The maximum amount of additional elective deferrals that you can contribute at age 50 is equal to the smaller of the following amounts:
- For 401(k) (not SIMPLE), 403(b), governmental 457(b) and SARSEP plans: $8,000 in 2026.
- Your annual compensation minus your salary deferrals that are not catch-up contributions
For years in which you turn 60, 61, 62 or 63 you can boost your salary deferrals (traditional or Roth) to your 401(k) or 403(b) plan with an increased catch-up contribution limit of $11,250 - an additional $3,250 above the standard $8,000 age 50 catch up limit.
Note: 457(b) plans for non-profit employers may not take advantage of the benefit.
For the year in which you turn 64 or older your limit will revert to the age 50 catch up limits ($8,000 for 2026 and indexed each year for cost-of-living adjustments).
The chart below highlights examples of maximum catch-up contributions based on your age on December 31st of each calendar year from 2026-2028. If you were born in 1963-1966 you will be eligible to contribute the extra catch up for 2026. If you were born in 1964-1967 you will be eligible to contribute extra catch up in 2027, and so on.
| Birth Year | 2026 | 2027* | 2028* |
| 1963 | $11,250 (age 63) | $8,000 (age 64) | $8,000 (age 65) |
| 1964 | $11,250 (age 62) | $11,250 (age 63) | $8,000 (age 64) |
| 1965 | $11,250 (age 61) | $11,250 (age 62) | $11,250 (age 63) |
| 1966 | $11,250 (age 60) | $11,250 (age 61) | $11,250 (age 62) |
| 1967 | $8,000 (age 59) | $11,250 (age 60) | $11,250 (age 61) |
| 1968 | $8,000 (age 58) | $8,000 (age 59) | $11,250 (age 60) |
*Dollar amounts are for representation only, actual catch-up amounts are subject to cost of living adjustments each year.
Elective deferrals are counted for both the regular annual deferral limit and the catch-up contribution limit based on the calendar year. A deferral is counted for a calendar year only if the wages subject to the deferral election would otherwise have been paid or made available to the employee during the year.
How do I calculate my maximum contribution amount?
To calculate the contribution amount you'll need to make from each paycheck to max out by the end of the year, simply subtract your current annual contribution total from the total contribution limit, including your catch-up limit, and divide it by the remaining number of paychecks for the rest of the year.
For instance, if you are ages 60-63, say you've contributed $2,000 so far for 2026, and your contribution limit is $35,750. You'd have to contribute another $33,750 for the year to max out. If there are 24 paychecks left this year, you'd need to contribute $1,406.25 per paycheck.
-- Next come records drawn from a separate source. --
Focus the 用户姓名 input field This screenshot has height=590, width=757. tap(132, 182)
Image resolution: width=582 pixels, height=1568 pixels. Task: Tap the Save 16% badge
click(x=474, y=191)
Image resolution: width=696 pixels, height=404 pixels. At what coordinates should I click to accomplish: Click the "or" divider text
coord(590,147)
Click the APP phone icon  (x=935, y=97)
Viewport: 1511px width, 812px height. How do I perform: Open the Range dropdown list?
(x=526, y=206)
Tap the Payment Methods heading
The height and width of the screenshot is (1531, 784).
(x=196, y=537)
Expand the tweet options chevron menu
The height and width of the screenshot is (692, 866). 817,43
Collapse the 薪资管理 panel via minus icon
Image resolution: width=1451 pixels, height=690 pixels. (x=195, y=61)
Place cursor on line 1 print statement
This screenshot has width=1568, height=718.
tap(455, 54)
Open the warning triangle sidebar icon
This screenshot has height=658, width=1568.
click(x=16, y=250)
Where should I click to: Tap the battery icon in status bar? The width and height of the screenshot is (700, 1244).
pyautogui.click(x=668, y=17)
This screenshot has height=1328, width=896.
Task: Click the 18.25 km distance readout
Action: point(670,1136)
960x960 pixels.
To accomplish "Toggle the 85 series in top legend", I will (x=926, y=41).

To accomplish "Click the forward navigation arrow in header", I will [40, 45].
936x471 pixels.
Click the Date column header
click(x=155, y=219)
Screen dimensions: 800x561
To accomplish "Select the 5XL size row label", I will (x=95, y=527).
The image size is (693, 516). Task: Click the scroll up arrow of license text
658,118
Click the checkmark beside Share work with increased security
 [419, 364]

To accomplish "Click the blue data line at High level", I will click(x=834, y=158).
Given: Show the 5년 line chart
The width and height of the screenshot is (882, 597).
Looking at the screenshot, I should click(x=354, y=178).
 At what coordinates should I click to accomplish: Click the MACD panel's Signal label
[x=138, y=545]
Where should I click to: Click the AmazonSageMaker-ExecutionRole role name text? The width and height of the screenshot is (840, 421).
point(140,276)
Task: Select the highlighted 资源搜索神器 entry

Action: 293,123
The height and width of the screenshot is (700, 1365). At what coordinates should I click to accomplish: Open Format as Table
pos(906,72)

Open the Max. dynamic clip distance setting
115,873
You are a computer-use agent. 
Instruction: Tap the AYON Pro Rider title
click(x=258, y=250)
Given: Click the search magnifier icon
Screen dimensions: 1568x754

The calculation is: (35,750-2,000)/24).
To calculate the percentage per pay, simply divide the per pay dollar amount by your per pay income. For example, if your per pay income is $4,687.50 you would elect 30%. The calculation is (1,406.25/4,687.50). Percentage elections are required to be in increments of 1%, therefore it is best to round up or calculate to maximize a payroll before the end of the year. Sentinel’s system will safeguard you from going over the maximum allowable contribution for the year.
How do I change the amount I contribute?
To take advantage of these new limits, log in to your online account and update your contribution elections. For assistance with making this update, contact our Service Center at (888) 762-6088 or view our contribution change overview.
Important updates beginning in 2026
Starting in 2026, individuals earning more than $150,000 in prior year FICA wages must make 401(k) and 403(b) catch-up contributions as Roth rather than pre-tax.
Who is subject to the mandatory Roth catch-up rule?
- Individuals earning more than $150,000 in FICA wages (W-2, Box 3) from their current employer in the prior year.
- Not affected:
- Self-employed individuals with no FICA wages.
- New hires who did not have prior-year wages from the employer.
Higher earners may wish to start planning now for the transition since Roth contributions are after-tax, meaning they won’t reduce taxable income but will allow for tax-free withdrawals in retirement.
*This calculator is intended for general informational purposes only and should not be considered legal, tax, investment, or financial advice. The results are estimates based on the information you provide and may not reflect actual outcomes. Factors such as taxes, fees, interest rates, and individual financial circumstances can significantly impact results. Always consult a qualified professional before making financial decisions.